More than 5,000 Morrisons employees joined in a claim for compensation both for breach of statutory duty (under the Data Protection Act 1998, s 4) and at common law (the tort of misuse of private information, and equitable claim for breach of confidence). The claims were put on the basis that Morrisons has both primary liability for their own acts or omissions, and secondary (vicarious) liability for the actions of one of their employees harming his fellow workers. As to data protection, the claim was that primary liability is absolute or strict, rather than a qualified liability arising only from a failure to observe appropriate standard; in the alternative, it was claimed that Morrisons failed to observe those standards and is thus liable anyway. 

Any loss was likely to be limited to 'distress damages'.

Rulings

The judgment needs to be read in its entirety by data protection practitioners and those designing data security systems. What follows is a summary of some of the main rulings.
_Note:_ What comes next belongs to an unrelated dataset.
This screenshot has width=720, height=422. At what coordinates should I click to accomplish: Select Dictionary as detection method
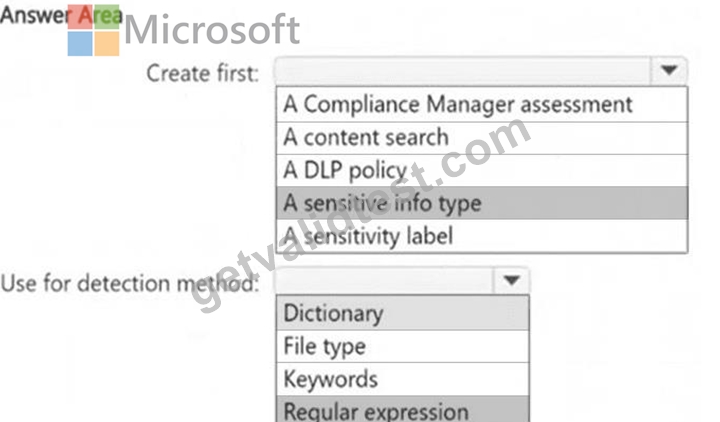pos(402,313)
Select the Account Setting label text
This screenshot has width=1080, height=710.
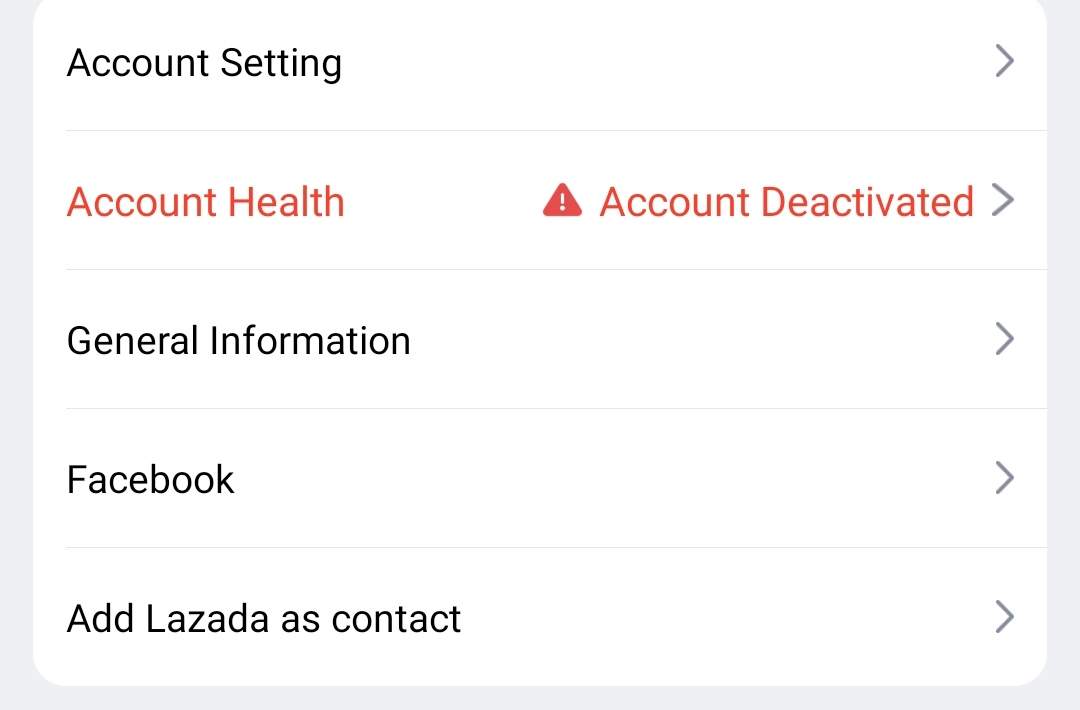[x=204, y=64]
Skelton became data controller in respect of the information once he put himself in the position of determining the purposes for which and the manner in which the personal data he was about to copy from his laptop was to be handled. At that point, Morrisons were not the data controller; the acts said to break the data protection principles were those of a third party and not their’s.

As to the seventh data protection principle (security): ‘If a thoughtless action on one occasion could give rise a real risk, which could be prevented only by disallowing an individual, who otherwise had not displayed thoughtlessness, access to data, a similar approach would have to be taken in respect of any employee handling data who might have been transiently thoughtless of others: this would include superusers, auditors, senior managers and so forth. It is not difficult to see that the degree of enquiry to find out if employees had behaved in this way would be intrusive. To institute enquiries of such a nature would be disproportionate to the risk posed’ (Longstaff J at [93]).

Employers are under no duty to monitor employees search history and to do so would probably be considered invasive 

The absence of any organised system for the deletion of data such as the payroll data stored and the fact that there was no failsafe system in respect of it probably amounted to a breach of the seventh data protection principle ‘where data is held outside the usual secure repository used for it … there is an unnecessary risk of proliferation and of inadvertent disclosure (let alone deliberate action by an employee) revealing some of that data. Morrisons took this risk, and did not need to do so. Organisational measures which would have been neither too difficult nor too onerous to implement could have been adopted to minimise it. … If a culture is developed in which employees expect that as a matter of routine managers will check to see that there has been deletion of data, which has been held outside its usual secure repository, by those with whom it has for the time being been deposited, no employee could be justified in thinking that checking the deletion displayed any lack of trust: it would merely be the employer instituting, maintaining and operating safe and proper systems of checking as normal. (Longstaff J at [117] and [118])

The argument that the Data Protection Act 1998 excludes vicarious liability (on an interpretation of the seventh data protection principle) was rejected: ‘vicarious liability will apply unless the statute providing for liability expressly or impliedly indicates otherwise’

Whether the wrongful act is viewed as a breach of the DPA, a misuse of private information or a breach of the duty of confidence, there was a sufficient connection between the position in which Skelton was employed and his wrongful conduct to make it right for Morrisons to be held liable under the principle of social justice (at [194]).